▶ TASK DETAILS
Output the line that contains "Switch to the 产业 tab" and every line after it to the end of the entries, with nothing added or left out.

▶ ENTRIES PROVIDED
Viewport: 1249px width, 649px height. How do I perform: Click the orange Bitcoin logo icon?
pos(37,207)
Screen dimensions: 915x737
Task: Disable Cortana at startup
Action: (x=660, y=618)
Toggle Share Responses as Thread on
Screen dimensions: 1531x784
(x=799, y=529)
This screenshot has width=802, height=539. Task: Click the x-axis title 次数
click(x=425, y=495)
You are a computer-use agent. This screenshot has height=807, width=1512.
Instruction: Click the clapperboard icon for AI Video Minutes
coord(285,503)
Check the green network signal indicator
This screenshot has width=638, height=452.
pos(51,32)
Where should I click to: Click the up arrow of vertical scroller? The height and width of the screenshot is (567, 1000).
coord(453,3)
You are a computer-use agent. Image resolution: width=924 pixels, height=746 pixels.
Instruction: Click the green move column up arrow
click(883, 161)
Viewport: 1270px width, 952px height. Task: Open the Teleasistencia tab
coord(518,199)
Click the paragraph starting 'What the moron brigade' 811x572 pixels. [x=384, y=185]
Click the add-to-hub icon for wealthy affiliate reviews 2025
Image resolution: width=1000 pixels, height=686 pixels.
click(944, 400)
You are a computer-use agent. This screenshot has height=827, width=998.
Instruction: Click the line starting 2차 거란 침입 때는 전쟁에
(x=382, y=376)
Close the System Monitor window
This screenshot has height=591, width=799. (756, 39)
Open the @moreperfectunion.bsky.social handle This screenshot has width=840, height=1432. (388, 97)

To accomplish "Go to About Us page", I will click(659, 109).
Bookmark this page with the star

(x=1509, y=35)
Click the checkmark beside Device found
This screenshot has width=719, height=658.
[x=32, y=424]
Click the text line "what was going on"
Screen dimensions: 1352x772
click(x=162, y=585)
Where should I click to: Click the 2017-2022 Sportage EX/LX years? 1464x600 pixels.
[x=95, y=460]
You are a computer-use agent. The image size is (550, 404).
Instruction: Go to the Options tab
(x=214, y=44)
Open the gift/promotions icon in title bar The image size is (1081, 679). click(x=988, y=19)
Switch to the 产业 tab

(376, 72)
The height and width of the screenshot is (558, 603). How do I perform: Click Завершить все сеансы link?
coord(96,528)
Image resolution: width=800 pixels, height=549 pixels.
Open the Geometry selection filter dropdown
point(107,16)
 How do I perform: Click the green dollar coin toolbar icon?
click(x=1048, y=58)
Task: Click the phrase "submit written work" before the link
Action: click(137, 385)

▶ REPLY TO THE TASK
Switch to the 产业 tab

(376, 72)
The height and width of the screenshot is (558, 603). How do I perform: Click Завершить все сеансы link?
coord(96,528)
Image resolution: width=800 pixels, height=549 pixels.
Open the Geometry selection filter dropdown
point(107,16)
 How do I perform: Click the green dollar coin toolbar icon?
click(x=1048, y=58)
Task: Click the phrase "submit written work" before the link
Action: click(137, 385)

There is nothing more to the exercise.